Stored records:
=== Begin Enclosure ===
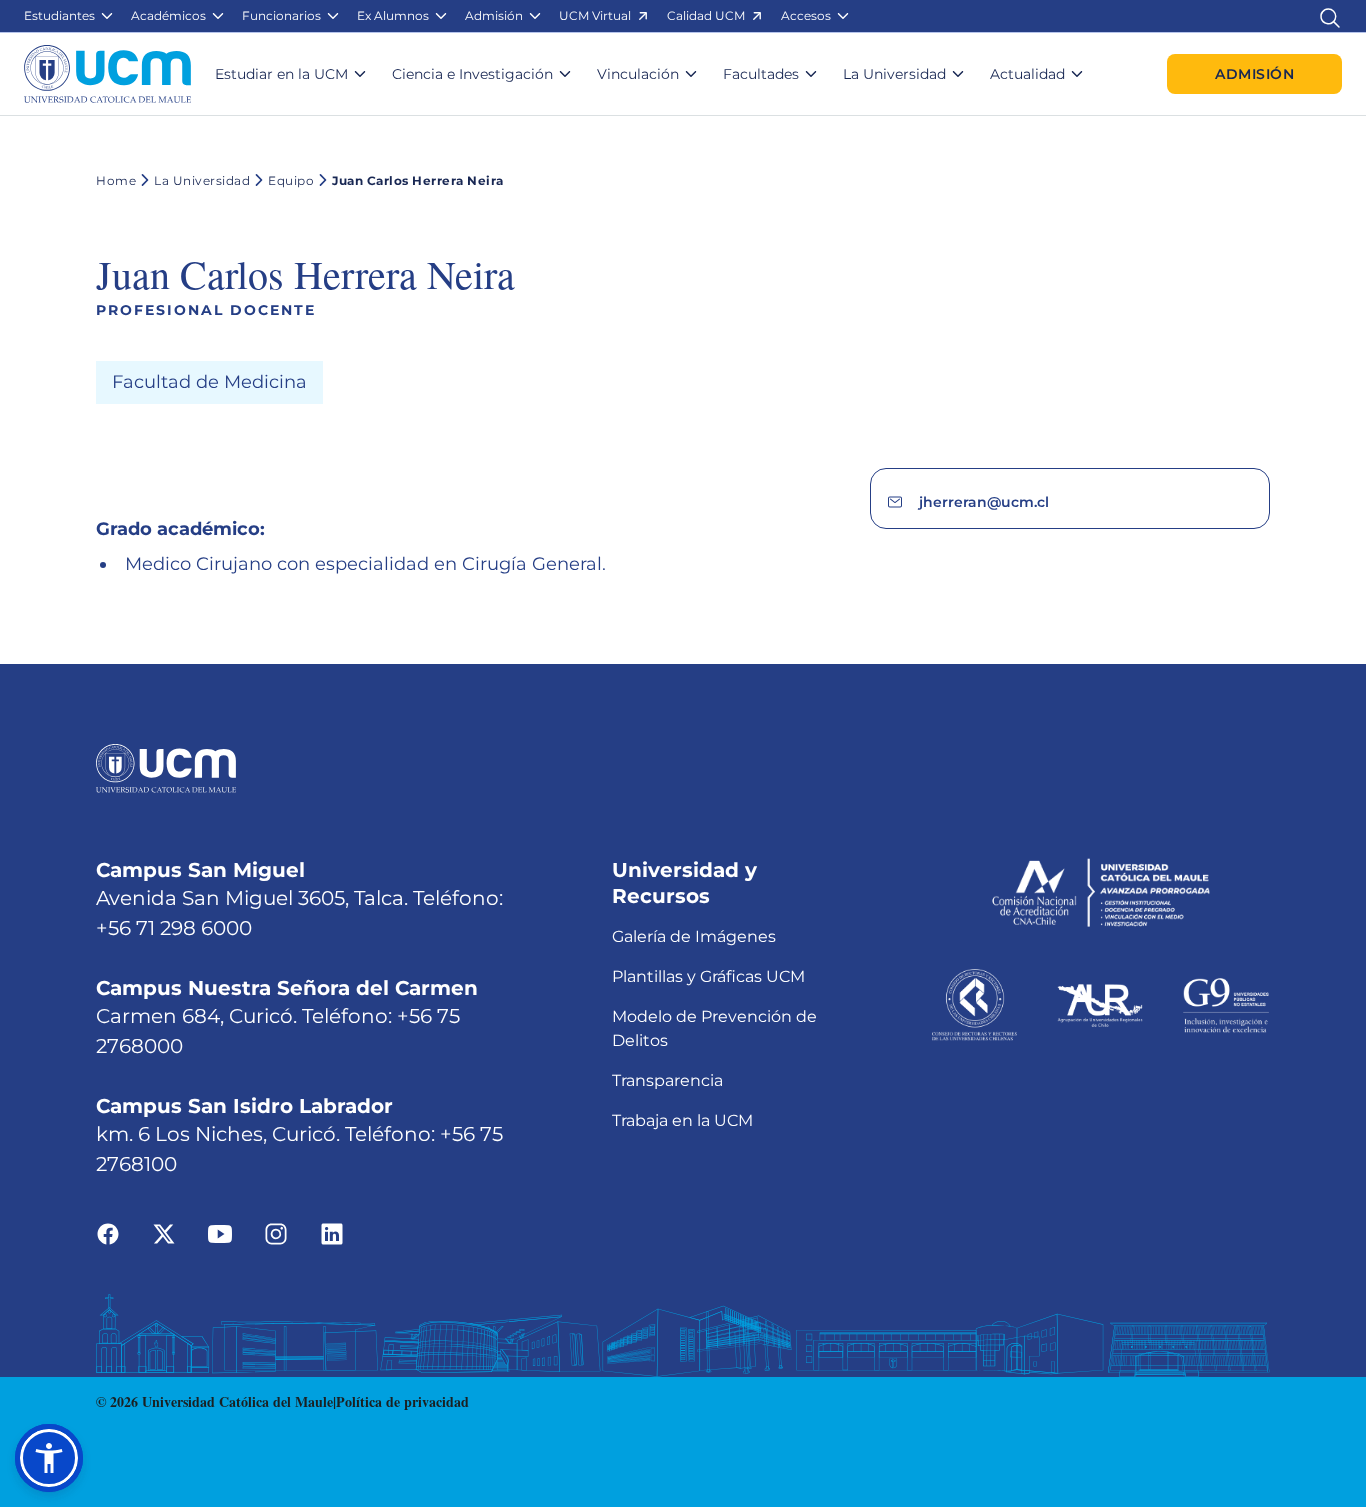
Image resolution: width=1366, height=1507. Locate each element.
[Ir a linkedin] (332, 1232)
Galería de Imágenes (694, 936)
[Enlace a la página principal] (107, 74)
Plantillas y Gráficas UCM (708, 976)
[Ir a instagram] (276, 1232)
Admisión (1254, 74)
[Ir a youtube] (220, 1232)
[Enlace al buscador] (1330, 15)
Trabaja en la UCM (682, 1120)
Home (116, 180)
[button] (69, 16)
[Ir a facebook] (108, 1232)
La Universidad (202, 180)
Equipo (291, 180)
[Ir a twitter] (164, 1232)
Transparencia (667, 1080)
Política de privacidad (402, 1401)
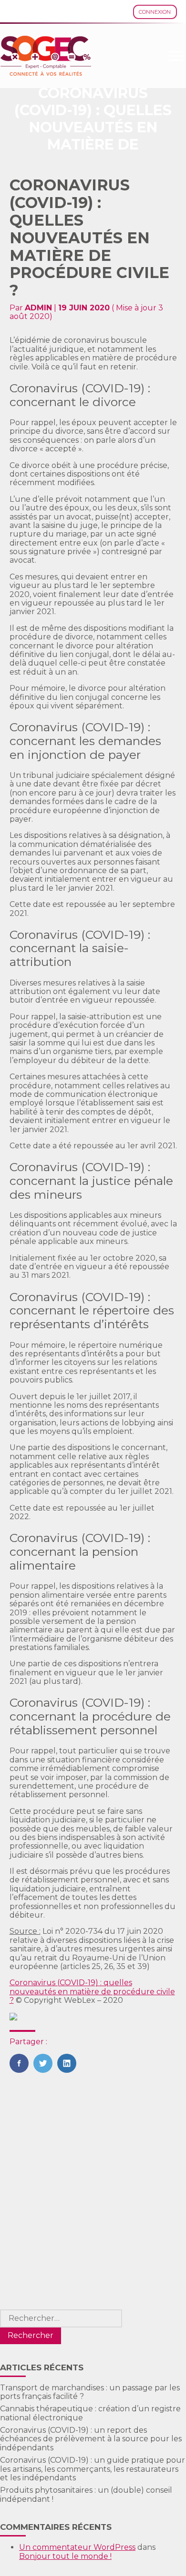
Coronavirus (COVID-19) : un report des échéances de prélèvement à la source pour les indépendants (91, 2439)
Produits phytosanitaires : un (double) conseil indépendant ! (86, 2494)
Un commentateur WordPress (77, 2547)
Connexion (155, 12)
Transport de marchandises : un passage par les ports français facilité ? (90, 2392)
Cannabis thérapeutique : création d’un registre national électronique (90, 2413)
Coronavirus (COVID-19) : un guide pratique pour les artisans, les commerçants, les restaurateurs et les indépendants (92, 2469)
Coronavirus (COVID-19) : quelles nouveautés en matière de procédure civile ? (92, 1991)
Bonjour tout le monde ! (65, 2556)
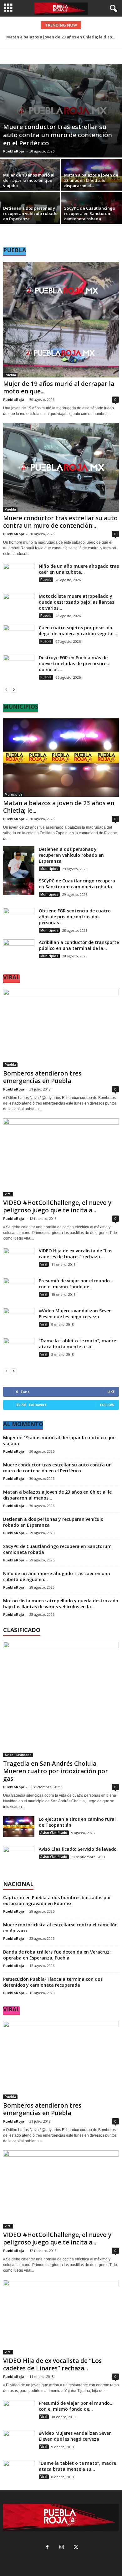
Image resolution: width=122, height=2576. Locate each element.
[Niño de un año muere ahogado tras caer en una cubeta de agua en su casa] (18, 573)
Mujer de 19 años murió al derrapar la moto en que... (58, 387)
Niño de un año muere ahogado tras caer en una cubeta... (79, 569)
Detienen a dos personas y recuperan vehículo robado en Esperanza (30, 213)
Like (110, 1391)
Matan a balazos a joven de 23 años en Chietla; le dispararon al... (91, 180)
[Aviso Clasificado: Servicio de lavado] (18, 1861)
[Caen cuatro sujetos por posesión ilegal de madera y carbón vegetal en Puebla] (18, 640)
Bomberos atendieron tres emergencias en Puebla (42, 1077)
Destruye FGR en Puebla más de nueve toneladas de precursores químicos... (74, 663)
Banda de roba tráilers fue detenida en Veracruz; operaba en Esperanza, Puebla (57, 1955)
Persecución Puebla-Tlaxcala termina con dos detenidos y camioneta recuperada (53, 1982)
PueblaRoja (13, 151)
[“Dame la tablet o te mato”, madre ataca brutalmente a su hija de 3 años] (18, 1348)
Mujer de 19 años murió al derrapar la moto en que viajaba (28, 180)
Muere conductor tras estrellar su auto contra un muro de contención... (60, 522)
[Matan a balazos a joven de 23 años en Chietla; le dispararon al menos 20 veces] (61, 757)
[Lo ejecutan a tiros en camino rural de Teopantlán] (18, 1826)
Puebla (10, 375)
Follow (107, 1404)
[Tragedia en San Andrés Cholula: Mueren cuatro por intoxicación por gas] (61, 1699)
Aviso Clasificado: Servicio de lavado (78, 1849)
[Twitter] (75, 2547)
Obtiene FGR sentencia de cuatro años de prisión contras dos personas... (75, 917)
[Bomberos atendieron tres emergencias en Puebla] (61, 1028)
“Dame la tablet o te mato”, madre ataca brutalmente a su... (77, 1344)
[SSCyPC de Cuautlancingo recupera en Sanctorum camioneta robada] (18, 886)
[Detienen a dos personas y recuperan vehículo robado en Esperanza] (18, 867)
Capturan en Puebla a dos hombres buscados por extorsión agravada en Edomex (57, 1900)
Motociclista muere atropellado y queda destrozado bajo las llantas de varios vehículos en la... (60, 1604)
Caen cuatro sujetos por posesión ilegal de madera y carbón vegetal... (78, 631)
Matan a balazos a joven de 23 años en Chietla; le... (58, 807)
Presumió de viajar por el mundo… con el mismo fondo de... (76, 1284)
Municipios (14, 794)
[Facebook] (47, 2547)
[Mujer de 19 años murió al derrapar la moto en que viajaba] (30, 189)
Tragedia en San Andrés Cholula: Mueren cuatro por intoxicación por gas (55, 1771)
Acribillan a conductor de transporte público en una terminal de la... (79, 945)
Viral (8, 1194)
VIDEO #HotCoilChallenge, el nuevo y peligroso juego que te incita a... (57, 1206)
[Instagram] (61, 2547)
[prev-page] (6, 689)
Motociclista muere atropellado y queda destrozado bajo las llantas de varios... (76, 602)
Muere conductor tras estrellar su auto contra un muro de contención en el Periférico (57, 134)
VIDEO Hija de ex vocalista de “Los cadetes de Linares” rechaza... (75, 1254)
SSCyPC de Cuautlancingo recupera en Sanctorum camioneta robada (89, 213)
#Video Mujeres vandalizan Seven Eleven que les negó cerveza (75, 1314)
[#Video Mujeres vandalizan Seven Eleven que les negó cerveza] (18, 1318)
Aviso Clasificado (18, 1755)
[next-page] (14, 689)
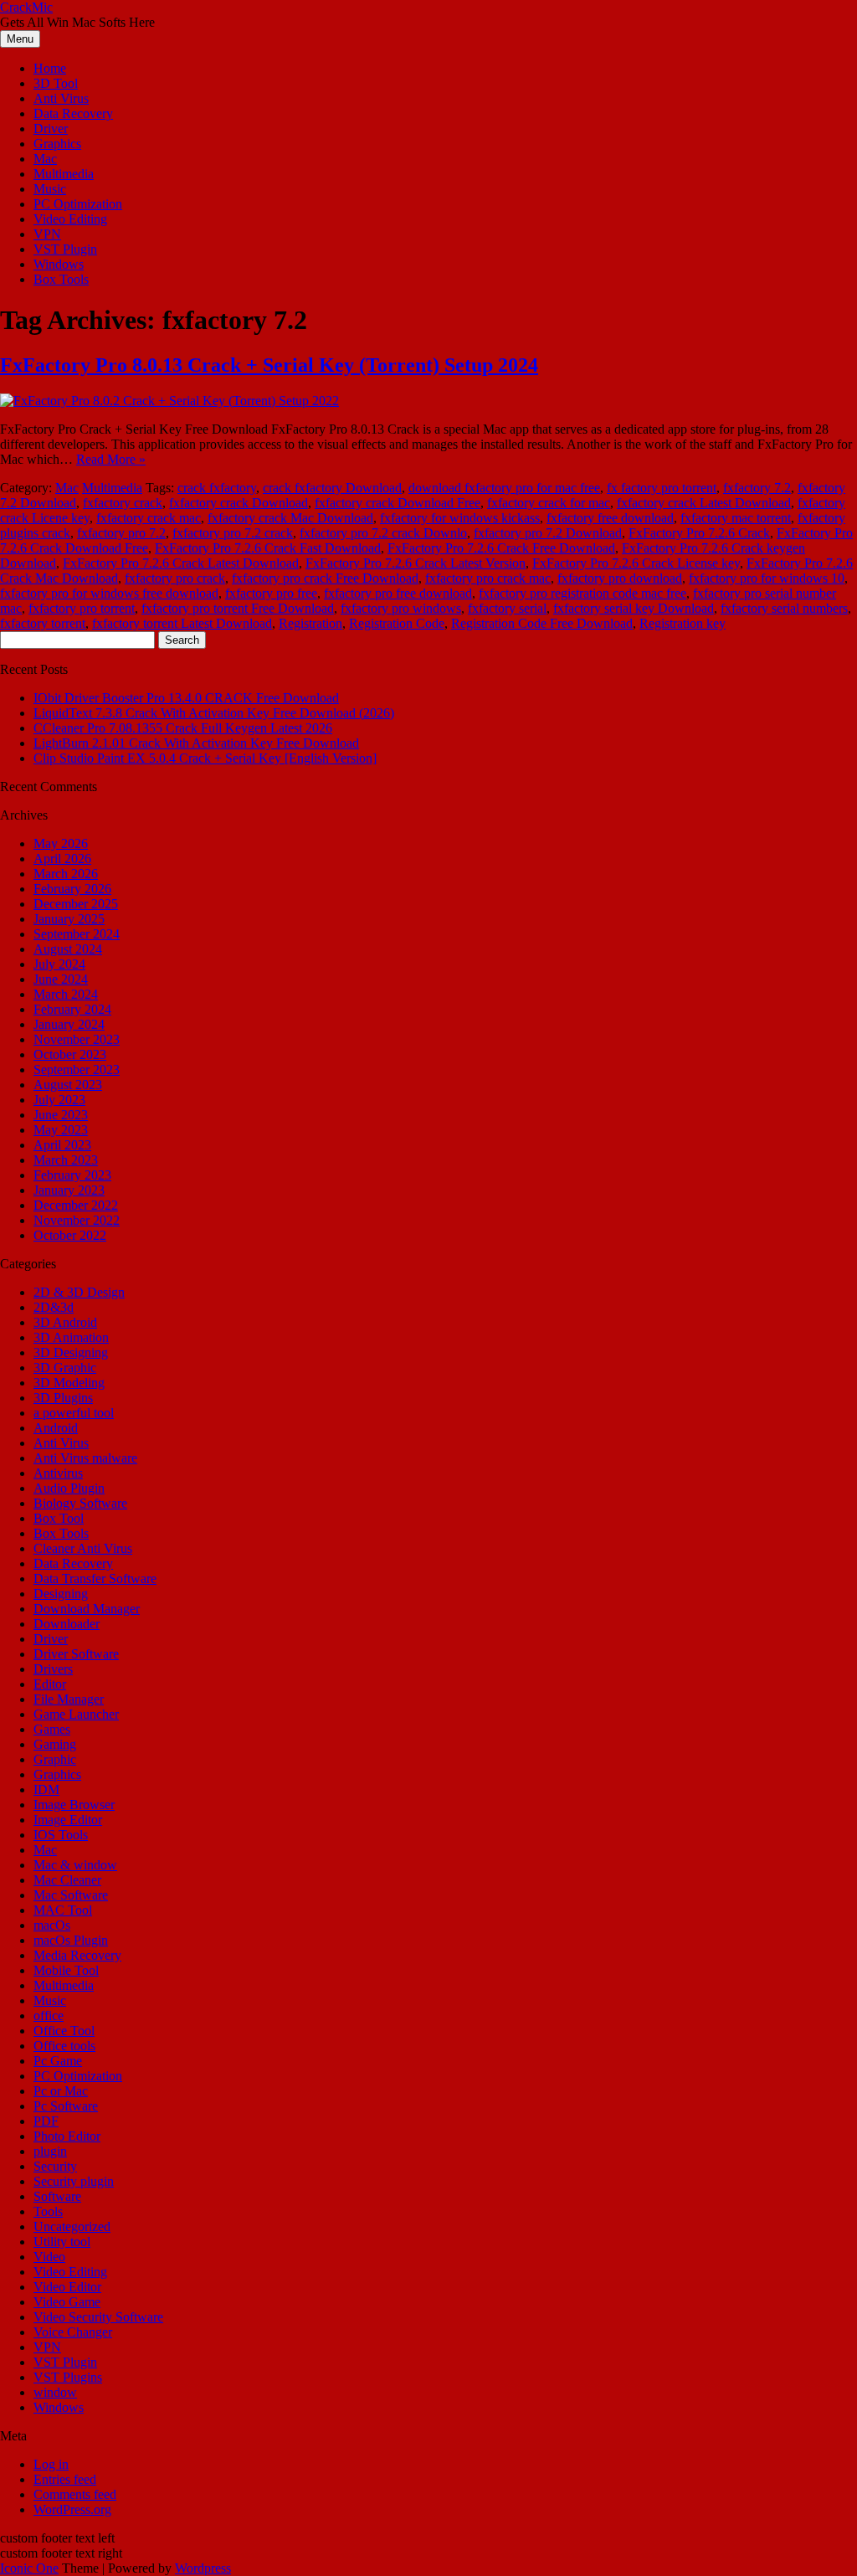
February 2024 (72, 1009)
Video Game (66, 2302)
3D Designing (70, 1352)
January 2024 (69, 1024)
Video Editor (67, 2287)
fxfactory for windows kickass (460, 518)
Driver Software (76, 1654)
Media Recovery (77, 1955)
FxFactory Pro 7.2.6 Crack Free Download (501, 548)
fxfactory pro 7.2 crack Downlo (383, 533)
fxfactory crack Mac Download (290, 518)
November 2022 (76, 1220)
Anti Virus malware (85, 1458)
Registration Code (396, 623)
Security (55, 2166)
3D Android (65, 1322)
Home (49, 68)
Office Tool (64, 2030)
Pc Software (65, 2106)
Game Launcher (76, 1714)
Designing (60, 1593)
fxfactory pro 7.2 (121, 533)
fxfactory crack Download (238, 503)
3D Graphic (64, 1367)
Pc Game (57, 2061)
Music (49, 189)
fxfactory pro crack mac (488, 578)
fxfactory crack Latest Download (704, 503)
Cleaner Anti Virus (82, 1548)
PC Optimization (77, 204)
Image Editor (67, 1819)
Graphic (54, 1759)
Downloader (66, 1624)
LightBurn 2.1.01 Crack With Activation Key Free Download (196, 743)
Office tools (64, 2046)
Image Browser (74, 1804)
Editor (49, 1684)
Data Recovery (73, 113)
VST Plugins (67, 2377)
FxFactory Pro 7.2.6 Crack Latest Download (181, 563)
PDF (46, 2121)
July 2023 (59, 1100)
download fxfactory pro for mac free (504, 488)
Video (49, 2257)
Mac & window (75, 1865)
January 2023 (69, 1190)
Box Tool (58, 1518)
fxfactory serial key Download (633, 608)
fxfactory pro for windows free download (109, 593)
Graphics (57, 143)
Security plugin (73, 2181)
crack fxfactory (216, 488)
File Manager (68, 1699)
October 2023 (69, 1054)
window (55, 2392)
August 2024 (67, 949)
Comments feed (74, 2494)
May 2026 (60, 843)
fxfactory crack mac (148, 518)
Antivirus (58, 1473)
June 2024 (60, 979)
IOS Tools (60, 1835)
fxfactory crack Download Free (397, 503)
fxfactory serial (507, 608)
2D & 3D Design (79, 1292)
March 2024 (65, 994)
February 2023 (72, 1175)
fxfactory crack (122, 503)
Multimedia (63, 174)
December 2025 (75, 904)
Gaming (54, 1744)
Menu (20, 39)
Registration (310, 623)
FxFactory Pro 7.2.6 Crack (699, 533)
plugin (50, 2151)
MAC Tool (62, 1910)
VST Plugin (65, 249)
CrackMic (26, 7)
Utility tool (61, 2241)
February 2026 (72, 889)
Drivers (53, 1669)
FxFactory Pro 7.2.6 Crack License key (636, 563)
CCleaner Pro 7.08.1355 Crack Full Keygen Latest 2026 (182, 728)
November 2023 (76, 1039)
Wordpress (203, 2568)
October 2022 (69, 1235)
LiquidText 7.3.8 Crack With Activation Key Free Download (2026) (213, 713)
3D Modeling (69, 1382)
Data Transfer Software (95, 1578)
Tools (48, 2211)
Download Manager (86, 1609)
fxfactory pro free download (398, 593)
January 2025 (69, 919)
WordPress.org (72, 2509)
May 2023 (60, 1130)
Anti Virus (61, 98)
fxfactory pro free (271, 593)
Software (57, 2196)
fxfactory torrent (42, 623)
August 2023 (67, 1084)
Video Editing (70, 219)
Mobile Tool (66, 1970)
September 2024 (76, 934)
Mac (45, 159)
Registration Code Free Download (542, 623)
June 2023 (60, 1115)
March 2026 (65, 873)
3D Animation (71, 1337)
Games (51, 1729)
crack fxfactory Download (332, 488)
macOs (51, 1925)
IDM (46, 1789)
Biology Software (80, 1503)
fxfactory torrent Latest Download (182, 623)
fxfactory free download (610, 518)
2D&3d (53, 1307)
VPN (47, 234)
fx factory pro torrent (661, 488)
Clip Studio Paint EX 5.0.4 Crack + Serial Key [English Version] (205, 758)
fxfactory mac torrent (735, 518)
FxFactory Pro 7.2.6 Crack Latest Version (415, 563)
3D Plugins (63, 1398)
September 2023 (76, 1069)
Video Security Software (98, 2317)
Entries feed (64, 2479)
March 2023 (65, 1160)
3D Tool (55, 83)
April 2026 (62, 858)
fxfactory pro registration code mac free (582, 593)
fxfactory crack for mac (548, 503)
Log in (51, 2464)
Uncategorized (71, 2226)
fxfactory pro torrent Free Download (237, 608)
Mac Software (70, 1895)
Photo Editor (66, 2136)
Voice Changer (72, 2332)
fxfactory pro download (619, 578)
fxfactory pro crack (175, 578)
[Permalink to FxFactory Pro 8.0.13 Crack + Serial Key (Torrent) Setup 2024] (169, 400)
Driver (50, 128)
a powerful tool (73, 1413)
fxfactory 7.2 (757, 488)
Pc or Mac (60, 2091)
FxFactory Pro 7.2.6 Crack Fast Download (268, 548)
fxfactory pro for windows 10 (766, 578)
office (48, 2015)
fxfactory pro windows (401, 608)
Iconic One (29, 2568)
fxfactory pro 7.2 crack (232, 533)
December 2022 (75, 1205)
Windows (58, 264)
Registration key (682, 623)
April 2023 (62, 1145)
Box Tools (61, 279)
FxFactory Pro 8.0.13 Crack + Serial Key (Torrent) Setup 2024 (269, 365)
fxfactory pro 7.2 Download (548, 533)
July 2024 (59, 964)
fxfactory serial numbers (784, 608)
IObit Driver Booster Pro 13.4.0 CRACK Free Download (186, 698)
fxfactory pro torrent (81, 608)
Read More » (111, 459)
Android (55, 1428)
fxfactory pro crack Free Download (325, 578)
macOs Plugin (70, 1940)
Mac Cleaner (67, 1880)
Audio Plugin (69, 1488)
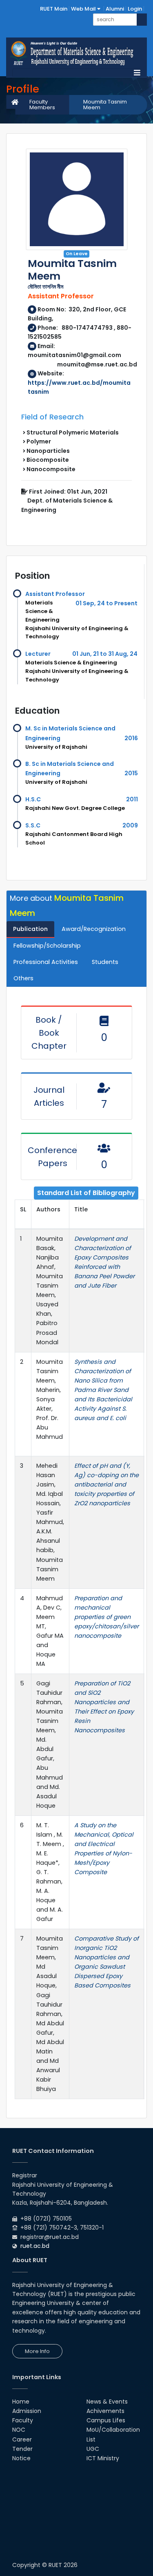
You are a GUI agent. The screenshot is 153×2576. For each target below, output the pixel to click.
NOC (18, 2430)
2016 (131, 738)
=== End Enclosure ===
Only the lines from the start of the records above through the line containing "Coronavirus (COVID-19) : quelles" should be returned, exactly and with both ends, please; the pictures stay out.

Answer space:
Image resolution: width=1366, height=1507. Locate each element.
[Ir a linkedin] (332, 1232)
Galería de Imágenes (694, 936)
[Enlace a la página principal] (107, 74)
Plantillas y Gráficas UCM (708, 976)
[Ir a instagram] (276, 1232)
Admisión (1254, 74)
[Ir a youtube] (220, 1232)
[Enlace al buscador] (1330, 15)
Trabaja en la UCM (682, 1120)
Home (116, 180)
[button] (69, 16)
[Ir a facebook] (108, 1232)
La Universidad (202, 180)
Equipo (291, 180)
[Ir a twitter] (164, 1232)
Transparencia (667, 1080)
Política de privacidad (402, 1401)
Coronavirus (COVID-19) : un report des échéances de prélèvement à la source pour les indépendants (91, 2439)
Produits phytosanitaires : un (double) conseil indépendant ! (86, 2494)
Un commentateur WordPress (77, 2547)
Connexion (155, 12)
Transport de marchandises : un passage par les ports français facilité ? (90, 2392)
Cannabis thérapeutique : création d’un registre national électronique (90, 2413)
Coronavirus (COVID-19) : un guide pratique pour les artisans, les commerçants, les restaurateurs et les indépendants (92, 2469)
Coronavirus (COVID-19) : quelles nouveautés en matière de procédure civile ? (92, 1991)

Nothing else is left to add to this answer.